Data extract —
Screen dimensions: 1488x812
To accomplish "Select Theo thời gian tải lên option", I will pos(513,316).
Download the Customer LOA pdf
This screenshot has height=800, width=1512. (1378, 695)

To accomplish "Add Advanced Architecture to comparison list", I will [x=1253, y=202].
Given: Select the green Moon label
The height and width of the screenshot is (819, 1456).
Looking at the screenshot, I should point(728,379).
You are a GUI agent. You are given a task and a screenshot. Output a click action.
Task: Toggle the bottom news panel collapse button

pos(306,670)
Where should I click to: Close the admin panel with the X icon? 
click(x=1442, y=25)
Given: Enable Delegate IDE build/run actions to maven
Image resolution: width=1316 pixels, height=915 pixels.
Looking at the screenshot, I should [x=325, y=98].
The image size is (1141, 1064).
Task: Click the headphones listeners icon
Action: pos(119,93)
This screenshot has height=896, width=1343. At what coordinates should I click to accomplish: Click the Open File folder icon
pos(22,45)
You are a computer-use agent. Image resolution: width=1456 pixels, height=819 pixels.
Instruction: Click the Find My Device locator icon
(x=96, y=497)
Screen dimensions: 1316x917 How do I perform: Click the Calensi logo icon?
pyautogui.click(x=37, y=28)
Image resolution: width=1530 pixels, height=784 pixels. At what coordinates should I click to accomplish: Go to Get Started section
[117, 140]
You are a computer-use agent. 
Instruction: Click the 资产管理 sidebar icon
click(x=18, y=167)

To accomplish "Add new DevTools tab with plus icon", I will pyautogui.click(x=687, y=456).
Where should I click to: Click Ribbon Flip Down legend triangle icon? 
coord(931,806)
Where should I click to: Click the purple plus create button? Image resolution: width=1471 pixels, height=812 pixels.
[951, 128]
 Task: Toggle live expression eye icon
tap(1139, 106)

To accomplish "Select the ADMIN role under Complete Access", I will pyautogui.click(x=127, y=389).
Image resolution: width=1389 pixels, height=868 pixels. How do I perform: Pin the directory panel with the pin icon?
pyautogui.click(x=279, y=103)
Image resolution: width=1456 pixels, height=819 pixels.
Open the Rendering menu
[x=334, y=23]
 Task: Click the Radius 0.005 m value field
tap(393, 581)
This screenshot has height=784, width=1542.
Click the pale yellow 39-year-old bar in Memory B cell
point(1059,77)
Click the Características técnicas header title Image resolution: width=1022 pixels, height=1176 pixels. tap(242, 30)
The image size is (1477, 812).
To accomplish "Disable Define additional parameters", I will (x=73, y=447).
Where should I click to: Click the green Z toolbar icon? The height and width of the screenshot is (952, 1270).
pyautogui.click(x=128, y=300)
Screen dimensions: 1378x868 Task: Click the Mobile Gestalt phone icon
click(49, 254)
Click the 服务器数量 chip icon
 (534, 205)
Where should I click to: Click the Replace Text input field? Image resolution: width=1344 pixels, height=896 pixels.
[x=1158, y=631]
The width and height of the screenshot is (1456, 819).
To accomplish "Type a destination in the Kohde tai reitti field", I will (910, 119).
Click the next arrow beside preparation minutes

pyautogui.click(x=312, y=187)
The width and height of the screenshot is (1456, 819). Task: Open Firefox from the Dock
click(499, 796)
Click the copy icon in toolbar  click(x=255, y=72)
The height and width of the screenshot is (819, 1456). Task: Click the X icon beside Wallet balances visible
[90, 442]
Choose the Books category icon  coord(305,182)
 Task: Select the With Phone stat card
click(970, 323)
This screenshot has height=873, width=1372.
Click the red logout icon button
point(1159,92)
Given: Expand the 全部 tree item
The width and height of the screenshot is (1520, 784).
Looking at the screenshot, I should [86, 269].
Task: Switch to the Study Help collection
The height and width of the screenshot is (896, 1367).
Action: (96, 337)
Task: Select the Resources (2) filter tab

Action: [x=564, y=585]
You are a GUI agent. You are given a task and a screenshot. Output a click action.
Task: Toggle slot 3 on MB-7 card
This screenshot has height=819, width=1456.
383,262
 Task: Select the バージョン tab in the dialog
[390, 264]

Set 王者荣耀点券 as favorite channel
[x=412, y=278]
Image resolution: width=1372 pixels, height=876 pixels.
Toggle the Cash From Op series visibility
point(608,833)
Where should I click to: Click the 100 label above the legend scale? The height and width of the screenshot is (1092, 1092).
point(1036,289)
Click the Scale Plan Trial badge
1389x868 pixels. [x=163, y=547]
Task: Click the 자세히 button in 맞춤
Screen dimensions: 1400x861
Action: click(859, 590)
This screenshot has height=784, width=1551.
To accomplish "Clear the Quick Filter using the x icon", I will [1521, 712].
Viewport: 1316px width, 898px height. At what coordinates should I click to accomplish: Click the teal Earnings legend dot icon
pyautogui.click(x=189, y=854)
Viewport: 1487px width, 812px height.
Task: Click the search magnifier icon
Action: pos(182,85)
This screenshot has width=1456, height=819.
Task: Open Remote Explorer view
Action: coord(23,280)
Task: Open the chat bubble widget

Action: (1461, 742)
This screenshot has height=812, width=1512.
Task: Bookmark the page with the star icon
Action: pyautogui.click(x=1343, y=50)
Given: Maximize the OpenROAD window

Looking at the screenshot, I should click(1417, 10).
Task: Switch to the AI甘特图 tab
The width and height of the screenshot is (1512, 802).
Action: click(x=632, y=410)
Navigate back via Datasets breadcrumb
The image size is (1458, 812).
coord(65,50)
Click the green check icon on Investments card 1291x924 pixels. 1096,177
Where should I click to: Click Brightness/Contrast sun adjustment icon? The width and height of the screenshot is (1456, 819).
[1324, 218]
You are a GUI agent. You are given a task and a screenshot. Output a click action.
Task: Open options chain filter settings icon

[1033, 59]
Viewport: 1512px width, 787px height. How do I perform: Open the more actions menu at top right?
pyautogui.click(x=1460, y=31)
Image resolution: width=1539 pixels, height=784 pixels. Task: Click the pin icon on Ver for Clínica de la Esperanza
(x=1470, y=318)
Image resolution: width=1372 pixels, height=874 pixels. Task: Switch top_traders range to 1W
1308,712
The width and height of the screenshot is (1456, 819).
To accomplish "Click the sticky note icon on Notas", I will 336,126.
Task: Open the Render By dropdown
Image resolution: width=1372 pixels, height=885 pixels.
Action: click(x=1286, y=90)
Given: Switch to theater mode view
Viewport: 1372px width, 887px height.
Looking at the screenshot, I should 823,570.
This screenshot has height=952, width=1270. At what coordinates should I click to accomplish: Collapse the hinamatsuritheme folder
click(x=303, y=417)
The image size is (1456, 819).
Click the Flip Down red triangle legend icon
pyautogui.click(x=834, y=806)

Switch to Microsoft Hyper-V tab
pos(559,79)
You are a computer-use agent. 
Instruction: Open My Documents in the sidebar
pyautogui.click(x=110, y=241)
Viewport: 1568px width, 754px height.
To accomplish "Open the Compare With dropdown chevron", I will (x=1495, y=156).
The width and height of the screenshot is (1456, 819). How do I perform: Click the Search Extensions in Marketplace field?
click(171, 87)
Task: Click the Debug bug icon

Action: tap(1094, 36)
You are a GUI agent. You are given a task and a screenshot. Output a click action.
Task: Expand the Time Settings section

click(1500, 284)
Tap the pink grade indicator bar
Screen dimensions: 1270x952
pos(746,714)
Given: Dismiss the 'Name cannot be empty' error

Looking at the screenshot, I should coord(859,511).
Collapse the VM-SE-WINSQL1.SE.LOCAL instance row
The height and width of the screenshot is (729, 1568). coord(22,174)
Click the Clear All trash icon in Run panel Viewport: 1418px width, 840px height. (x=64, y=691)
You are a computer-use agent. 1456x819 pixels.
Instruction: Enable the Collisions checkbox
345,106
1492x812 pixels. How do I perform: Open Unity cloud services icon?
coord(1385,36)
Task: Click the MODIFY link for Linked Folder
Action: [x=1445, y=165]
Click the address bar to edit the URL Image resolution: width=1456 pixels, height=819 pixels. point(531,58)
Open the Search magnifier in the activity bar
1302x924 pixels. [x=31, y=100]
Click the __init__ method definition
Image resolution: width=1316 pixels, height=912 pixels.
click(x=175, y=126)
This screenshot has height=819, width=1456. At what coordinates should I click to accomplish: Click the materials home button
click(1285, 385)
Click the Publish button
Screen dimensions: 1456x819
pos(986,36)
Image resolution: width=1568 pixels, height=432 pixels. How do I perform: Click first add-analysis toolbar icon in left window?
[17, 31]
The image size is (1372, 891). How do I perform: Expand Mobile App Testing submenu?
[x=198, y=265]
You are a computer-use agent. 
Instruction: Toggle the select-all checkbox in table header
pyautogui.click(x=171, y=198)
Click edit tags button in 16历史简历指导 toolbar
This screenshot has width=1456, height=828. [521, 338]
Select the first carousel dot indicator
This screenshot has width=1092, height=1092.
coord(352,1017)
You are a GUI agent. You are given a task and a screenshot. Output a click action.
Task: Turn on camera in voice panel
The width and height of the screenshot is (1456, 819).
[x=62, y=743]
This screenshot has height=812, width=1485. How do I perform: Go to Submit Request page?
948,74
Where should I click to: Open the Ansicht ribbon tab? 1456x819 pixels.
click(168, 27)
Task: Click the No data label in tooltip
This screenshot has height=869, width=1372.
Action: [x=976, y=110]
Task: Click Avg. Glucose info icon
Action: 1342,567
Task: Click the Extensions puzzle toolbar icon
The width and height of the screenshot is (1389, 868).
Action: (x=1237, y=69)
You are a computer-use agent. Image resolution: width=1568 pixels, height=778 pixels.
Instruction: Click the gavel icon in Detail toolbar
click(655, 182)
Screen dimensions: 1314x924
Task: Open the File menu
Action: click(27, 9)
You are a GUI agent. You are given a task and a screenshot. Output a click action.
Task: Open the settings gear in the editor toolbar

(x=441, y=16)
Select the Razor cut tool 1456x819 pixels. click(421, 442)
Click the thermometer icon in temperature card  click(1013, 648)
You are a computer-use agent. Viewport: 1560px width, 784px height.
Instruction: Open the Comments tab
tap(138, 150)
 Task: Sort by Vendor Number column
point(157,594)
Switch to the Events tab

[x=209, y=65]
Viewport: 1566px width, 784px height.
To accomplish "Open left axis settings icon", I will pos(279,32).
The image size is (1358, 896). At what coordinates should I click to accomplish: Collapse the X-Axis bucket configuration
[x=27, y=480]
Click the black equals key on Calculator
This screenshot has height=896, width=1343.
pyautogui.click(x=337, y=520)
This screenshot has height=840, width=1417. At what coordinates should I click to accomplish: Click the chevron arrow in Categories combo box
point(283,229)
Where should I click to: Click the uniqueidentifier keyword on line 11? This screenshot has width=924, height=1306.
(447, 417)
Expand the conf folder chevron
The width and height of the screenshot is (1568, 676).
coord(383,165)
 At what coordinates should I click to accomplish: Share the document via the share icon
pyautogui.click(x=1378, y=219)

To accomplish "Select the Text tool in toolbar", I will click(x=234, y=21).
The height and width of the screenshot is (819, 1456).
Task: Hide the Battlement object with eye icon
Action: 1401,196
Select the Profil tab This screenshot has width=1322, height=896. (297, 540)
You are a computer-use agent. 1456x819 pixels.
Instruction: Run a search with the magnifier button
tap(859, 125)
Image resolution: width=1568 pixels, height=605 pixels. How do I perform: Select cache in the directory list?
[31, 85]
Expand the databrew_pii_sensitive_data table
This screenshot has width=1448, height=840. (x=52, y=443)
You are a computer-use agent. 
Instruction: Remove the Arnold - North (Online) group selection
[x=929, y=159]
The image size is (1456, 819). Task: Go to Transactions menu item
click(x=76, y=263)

What needs to be done — Write out only the lines that run from the line containing "Click the Scale Plan Trial badge" through the line containing "Task: Switch to the AI甘特图 tab", both included, exactly as they appear above.

Task answer —
Click the Scale Plan Trial badge
1389x868 pixels. [x=163, y=547]
Task: Click the 자세히 button in 맞춤
Screen dimensions: 1400x861
Action: click(859, 590)
This screenshot has height=784, width=1551.
To accomplish "Clear the Quick Filter using the x icon", I will [1521, 712].
Viewport: 1316px width, 898px height. At what coordinates should I click to accomplish: Click the teal Earnings legend dot icon
pyautogui.click(x=189, y=854)
Viewport: 1487px width, 812px height.
Task: Click the search magnifier icon
Action: pos(182,85)
This screenshot has width=1456, height=819.
Task: Open Remote Explorer view
Action: coord(23,280)
Task: Open the chat bubble widget

Action: (1461, 742)
This screenshot has height=812, width=1512.
Task: Bookmark the page with the star icon
Action: pyautogui.click(x=1343, y=50)
Given: Maximize the OpenROAD window

Looking at the screenshot, I should click(1417, 10).
Task: Switch to the AI甘特图 tab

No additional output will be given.